Exhibit A: a HP Mini without the screen and the computer. This is HP’s answer to your computing from the couch woes. Does it stand up to scrutiny or are we looking at another tiny, unusable keyboard? Read on to find out more.
As HTPCs (Home Theater PCs) becomes more popular and users are moving towards a centralized digital entertainment hub, peripheral manufacturers are coming up with more creative ideas to facilitate controls of a PC from a couch. HP’s popular Mini series of netbooks has one of the more comfortable keyboards of its class and instead of reinventing the wheel; HP took that design and made it work for the HTPC user.
To be fair, HP markets this as a mini keyboard to carry with you when you need to do some serious typing on the go. But the HP Mini is only about 93% of a full sized keyboard (double check this), so it’s as if you’re typing on a netbook instead of an actual keyboard. Then if I’m already typing on a 93% keyboard, why would I need a second one to carry with me? But its small size does help in the HTPC usage since it can easily hide out of the way when you don’t need it unlike the Logitech DiNovo.
The really interesting thing here is what HP did to integrate mouse control to the unit. Oh, you don’t see a trackpad or a trackball? I didn’t either until I took the keyboard out of the box. Take a look at the top corners of the board and you’ll see two buttons that looks nothing more than screw covers. The left button is your left click and the right button is your right click with an integrated optical trackpad. The trackpad is very similar to what the new BlackBerrys used to replace their trackballs.

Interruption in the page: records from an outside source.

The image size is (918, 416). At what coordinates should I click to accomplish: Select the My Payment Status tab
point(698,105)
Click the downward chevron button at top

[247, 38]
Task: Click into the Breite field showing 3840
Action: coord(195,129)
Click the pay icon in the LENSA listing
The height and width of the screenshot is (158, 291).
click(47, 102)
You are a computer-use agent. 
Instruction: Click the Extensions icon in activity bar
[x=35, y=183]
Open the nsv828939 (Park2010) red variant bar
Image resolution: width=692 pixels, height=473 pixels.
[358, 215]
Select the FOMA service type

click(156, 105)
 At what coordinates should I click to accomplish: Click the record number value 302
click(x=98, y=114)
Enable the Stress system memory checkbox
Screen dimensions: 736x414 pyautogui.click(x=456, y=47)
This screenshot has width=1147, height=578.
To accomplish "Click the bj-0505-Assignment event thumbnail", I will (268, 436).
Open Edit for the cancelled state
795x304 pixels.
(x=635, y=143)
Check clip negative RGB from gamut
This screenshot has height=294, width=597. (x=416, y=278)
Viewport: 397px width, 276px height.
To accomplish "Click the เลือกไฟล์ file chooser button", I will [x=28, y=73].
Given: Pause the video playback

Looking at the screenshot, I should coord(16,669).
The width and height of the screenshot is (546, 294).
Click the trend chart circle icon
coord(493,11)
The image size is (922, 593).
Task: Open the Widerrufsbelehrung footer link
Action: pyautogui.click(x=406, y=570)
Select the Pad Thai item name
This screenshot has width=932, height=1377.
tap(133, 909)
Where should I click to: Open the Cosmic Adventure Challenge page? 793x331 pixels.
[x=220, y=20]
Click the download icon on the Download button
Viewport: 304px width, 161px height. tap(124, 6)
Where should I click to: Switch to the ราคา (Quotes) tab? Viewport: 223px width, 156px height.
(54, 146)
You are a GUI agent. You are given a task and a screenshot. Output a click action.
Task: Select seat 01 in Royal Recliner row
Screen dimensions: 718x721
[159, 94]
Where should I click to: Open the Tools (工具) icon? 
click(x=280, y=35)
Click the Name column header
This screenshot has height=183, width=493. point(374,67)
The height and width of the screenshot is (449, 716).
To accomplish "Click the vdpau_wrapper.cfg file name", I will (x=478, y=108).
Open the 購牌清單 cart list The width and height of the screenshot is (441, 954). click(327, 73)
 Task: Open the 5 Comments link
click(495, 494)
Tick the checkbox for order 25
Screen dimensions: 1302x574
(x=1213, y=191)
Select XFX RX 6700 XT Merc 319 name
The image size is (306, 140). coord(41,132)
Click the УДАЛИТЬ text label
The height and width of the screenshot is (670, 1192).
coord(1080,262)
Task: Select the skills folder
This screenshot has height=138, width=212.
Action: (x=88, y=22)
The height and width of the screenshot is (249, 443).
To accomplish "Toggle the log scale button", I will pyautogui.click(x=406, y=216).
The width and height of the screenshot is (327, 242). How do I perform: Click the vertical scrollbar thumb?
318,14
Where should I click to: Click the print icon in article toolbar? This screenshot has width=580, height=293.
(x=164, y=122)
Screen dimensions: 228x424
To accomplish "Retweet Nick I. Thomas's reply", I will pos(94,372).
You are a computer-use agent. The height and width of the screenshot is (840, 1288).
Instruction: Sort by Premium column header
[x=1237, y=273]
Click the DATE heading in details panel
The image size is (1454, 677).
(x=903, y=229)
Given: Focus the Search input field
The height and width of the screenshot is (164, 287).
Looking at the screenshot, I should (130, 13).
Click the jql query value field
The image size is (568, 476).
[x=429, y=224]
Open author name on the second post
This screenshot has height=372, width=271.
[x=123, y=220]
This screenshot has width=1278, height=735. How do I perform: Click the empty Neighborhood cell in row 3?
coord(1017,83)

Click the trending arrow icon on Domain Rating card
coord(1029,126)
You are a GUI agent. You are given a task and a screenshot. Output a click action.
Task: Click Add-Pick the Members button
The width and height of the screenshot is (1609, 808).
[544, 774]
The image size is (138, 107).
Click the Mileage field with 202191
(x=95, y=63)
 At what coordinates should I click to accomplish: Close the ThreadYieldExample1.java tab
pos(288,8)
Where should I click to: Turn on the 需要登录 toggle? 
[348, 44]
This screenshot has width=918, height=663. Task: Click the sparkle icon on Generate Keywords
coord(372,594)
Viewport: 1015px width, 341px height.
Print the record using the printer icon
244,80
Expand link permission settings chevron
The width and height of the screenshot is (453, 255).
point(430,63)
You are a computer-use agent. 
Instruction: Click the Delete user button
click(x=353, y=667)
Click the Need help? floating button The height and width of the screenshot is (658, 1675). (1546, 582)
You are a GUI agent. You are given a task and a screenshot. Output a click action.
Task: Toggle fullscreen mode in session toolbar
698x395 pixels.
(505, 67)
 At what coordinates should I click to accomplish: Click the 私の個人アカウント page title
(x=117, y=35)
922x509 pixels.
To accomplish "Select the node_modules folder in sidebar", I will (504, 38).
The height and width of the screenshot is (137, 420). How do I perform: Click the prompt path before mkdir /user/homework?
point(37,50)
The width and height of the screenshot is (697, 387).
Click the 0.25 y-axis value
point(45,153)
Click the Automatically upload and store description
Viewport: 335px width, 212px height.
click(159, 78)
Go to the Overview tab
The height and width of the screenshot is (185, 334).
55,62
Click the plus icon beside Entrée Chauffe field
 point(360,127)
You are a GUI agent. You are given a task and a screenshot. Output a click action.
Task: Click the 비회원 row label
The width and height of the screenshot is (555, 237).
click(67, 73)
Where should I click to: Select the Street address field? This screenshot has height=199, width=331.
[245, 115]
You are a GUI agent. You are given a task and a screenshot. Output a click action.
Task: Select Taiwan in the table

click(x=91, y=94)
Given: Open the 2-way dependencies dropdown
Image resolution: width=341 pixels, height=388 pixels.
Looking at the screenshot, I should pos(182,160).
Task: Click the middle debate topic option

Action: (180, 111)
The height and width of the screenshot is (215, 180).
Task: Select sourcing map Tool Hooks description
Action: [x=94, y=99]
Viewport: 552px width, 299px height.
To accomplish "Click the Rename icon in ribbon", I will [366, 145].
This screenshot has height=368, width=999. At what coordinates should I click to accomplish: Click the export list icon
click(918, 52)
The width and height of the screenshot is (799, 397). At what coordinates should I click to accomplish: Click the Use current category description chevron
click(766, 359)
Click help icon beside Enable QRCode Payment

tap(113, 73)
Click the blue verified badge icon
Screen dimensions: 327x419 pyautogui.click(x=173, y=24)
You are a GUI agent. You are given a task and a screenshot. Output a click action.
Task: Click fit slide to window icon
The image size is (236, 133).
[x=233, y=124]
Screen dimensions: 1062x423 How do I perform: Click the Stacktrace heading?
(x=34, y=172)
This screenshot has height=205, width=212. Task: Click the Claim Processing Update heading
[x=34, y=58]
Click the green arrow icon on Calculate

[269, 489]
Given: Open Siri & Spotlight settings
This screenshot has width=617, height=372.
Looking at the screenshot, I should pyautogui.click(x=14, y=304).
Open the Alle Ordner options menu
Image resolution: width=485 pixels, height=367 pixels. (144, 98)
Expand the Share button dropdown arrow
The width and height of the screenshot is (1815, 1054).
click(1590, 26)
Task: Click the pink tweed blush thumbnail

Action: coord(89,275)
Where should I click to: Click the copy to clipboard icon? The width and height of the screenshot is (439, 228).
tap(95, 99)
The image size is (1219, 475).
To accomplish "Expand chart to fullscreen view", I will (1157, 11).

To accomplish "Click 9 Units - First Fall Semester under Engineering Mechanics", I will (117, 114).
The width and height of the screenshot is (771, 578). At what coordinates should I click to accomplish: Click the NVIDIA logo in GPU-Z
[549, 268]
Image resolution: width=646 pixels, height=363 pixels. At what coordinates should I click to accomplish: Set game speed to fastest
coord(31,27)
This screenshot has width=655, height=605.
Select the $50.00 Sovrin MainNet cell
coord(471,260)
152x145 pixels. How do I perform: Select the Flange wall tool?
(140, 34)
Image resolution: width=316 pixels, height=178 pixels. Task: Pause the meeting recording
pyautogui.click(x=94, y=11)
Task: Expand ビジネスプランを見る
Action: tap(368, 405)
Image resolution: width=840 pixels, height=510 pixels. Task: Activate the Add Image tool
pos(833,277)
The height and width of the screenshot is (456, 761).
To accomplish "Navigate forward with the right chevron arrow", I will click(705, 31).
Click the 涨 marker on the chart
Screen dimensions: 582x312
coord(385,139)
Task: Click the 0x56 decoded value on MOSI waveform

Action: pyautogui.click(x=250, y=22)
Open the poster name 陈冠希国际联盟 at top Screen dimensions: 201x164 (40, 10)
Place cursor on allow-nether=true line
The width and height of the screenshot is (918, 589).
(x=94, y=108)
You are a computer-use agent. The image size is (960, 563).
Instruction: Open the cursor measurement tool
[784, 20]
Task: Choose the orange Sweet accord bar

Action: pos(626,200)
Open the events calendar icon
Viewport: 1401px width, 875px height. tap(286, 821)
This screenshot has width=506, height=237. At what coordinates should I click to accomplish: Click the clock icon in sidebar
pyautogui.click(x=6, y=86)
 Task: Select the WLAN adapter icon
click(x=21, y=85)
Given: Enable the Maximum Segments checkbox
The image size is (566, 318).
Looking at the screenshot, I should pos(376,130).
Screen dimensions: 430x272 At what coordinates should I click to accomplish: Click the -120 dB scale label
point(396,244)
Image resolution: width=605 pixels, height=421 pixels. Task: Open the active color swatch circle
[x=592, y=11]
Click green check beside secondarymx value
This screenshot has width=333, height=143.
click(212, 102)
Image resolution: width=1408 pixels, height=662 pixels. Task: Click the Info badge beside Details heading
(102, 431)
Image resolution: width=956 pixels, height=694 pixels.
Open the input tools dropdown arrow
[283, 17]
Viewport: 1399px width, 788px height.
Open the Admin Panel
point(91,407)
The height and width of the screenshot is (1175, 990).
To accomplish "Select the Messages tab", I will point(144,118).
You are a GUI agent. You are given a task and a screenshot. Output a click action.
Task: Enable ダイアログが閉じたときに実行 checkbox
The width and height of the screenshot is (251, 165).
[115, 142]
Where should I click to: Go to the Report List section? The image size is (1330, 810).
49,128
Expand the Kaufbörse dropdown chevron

The technology works well enough but because the screen resolution of a BlackBerry is slightly smaller than a 1080P TV, you’re going to find yourself scrolling quite a few times to make it across the TV. And if you increase the sensitivity you end up losing finer control for when you need to close that window or hit fast forward during a TV show. Also, because there’s no dedicated scroll pad or wheel, scrolling on websites and in Windows will be manual via the scroll bars or the Page Up/Down keys. This is more than annoying and will take a lot of getting used to.
Typing on the keyboard does need some getting used to but if you are used to the layout of a netbook, this shouldn’t pose a problem for you. For us in Canada, most of our laptops are equipped with a bilingual layout, which is quite different from the traditional QWERTY layout. We’re extremely happy to report that this Mini Wireless Keyboard retained the traditional QWERTY layout.
The keyboard uses RF 2.4GHz to transmit the input signal to your computer and during testing; we were able to achieve a range of about 25 feet before the signal started to cut out. HP also designed the receiver to be of the micro variety so it will blend very nicely to a front facing USB port or not interfere with any of your other rear ports. And being powered by two AA batteries means quick and easy swaps.
There are just a few things that keep this keyboard from being a perfect solution for the HTPC user. The lack of a scrolling feature and the smaller layout does make for a more difficult usage experience. If there was a scroll wheel attached and the keyboard grew by just half an inch wider it would have been perfect.